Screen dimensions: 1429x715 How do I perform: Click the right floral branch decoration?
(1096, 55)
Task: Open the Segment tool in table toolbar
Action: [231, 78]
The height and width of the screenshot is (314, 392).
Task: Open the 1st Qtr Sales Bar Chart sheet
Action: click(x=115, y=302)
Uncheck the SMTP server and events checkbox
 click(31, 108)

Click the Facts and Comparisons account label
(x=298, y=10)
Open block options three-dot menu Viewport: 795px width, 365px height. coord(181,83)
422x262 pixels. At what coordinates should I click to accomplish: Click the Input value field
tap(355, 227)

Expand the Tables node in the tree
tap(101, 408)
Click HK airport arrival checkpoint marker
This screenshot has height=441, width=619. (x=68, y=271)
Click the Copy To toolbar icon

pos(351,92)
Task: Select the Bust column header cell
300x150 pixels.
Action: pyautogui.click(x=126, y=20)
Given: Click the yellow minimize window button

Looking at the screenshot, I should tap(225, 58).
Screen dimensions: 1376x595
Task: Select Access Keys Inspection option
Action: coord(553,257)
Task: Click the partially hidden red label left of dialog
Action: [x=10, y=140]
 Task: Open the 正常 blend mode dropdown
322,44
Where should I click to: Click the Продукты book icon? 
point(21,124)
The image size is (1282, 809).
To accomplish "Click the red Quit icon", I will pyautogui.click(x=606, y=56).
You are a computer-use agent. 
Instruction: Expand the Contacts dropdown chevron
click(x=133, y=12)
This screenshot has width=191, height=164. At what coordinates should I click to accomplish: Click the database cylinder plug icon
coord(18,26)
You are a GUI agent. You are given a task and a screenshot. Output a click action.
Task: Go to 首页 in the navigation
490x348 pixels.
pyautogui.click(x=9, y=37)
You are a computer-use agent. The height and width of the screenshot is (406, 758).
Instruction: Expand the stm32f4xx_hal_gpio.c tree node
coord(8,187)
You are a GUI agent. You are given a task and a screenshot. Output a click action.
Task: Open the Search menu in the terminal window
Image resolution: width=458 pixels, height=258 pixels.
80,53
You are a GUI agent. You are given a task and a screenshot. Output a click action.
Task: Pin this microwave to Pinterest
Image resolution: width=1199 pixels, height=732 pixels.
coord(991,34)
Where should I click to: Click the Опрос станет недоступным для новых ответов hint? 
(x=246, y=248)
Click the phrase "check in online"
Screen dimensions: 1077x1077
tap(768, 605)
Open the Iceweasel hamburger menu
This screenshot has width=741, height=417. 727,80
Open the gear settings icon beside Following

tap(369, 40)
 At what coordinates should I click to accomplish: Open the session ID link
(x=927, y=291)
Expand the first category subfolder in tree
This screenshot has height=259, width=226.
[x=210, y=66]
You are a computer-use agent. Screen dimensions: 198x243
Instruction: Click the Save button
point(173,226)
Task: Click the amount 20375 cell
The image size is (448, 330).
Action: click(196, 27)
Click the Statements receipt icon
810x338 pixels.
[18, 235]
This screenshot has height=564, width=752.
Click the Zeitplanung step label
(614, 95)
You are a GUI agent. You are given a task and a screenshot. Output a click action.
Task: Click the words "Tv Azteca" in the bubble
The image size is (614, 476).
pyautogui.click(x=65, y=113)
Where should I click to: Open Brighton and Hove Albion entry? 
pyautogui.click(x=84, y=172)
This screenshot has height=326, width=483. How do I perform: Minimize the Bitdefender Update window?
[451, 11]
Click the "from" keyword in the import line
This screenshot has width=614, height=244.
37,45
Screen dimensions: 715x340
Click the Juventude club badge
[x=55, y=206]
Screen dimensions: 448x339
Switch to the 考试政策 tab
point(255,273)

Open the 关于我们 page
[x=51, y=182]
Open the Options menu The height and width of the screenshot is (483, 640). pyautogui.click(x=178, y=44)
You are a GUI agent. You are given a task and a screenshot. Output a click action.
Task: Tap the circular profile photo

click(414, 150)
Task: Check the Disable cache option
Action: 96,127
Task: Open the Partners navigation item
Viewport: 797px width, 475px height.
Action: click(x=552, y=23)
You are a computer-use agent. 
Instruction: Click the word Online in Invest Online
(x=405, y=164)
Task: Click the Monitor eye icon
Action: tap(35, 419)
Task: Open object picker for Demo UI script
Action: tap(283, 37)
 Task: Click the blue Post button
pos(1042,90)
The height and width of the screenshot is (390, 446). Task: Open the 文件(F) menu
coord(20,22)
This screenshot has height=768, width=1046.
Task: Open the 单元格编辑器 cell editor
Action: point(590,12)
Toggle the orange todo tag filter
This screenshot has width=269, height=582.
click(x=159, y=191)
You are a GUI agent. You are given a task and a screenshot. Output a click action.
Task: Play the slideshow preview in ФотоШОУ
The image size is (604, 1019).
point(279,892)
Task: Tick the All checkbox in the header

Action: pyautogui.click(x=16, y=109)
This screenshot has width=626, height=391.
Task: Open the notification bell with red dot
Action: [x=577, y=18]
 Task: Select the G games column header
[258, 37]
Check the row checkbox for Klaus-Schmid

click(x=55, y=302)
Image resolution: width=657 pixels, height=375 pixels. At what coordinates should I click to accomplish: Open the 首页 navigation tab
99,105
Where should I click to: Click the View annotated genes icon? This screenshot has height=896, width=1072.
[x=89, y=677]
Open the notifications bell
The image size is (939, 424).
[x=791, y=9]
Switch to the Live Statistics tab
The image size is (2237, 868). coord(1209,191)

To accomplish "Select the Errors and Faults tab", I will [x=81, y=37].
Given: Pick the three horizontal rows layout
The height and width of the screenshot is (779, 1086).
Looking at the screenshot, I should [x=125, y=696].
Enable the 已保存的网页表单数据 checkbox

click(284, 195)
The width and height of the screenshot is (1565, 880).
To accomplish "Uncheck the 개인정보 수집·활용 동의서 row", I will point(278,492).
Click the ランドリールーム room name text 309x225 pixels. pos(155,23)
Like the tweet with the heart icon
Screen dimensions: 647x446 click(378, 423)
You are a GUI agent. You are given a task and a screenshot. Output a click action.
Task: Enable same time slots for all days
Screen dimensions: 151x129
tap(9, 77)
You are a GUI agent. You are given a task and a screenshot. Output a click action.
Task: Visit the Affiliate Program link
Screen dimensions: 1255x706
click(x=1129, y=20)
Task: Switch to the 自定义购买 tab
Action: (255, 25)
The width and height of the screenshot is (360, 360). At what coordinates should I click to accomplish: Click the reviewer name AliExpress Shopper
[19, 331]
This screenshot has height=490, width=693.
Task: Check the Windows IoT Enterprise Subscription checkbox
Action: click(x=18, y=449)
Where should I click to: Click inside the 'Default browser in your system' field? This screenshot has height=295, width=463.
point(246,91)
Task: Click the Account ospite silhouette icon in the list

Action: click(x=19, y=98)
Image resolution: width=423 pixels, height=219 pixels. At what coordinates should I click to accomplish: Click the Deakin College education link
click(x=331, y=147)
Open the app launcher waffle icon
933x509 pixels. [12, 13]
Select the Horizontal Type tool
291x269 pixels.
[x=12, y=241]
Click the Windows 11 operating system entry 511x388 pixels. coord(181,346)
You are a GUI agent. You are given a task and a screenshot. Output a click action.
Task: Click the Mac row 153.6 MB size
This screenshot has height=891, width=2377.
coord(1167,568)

Work task
Please show each line in the records above that contains "computer".

Task output
You are a computer-use agent. 
You are a computer-use agent. The height and width of the screenshot is (406, 758).
You are a computer-use agent. Screen dimensions: 198x243
You are a computer-use agent. 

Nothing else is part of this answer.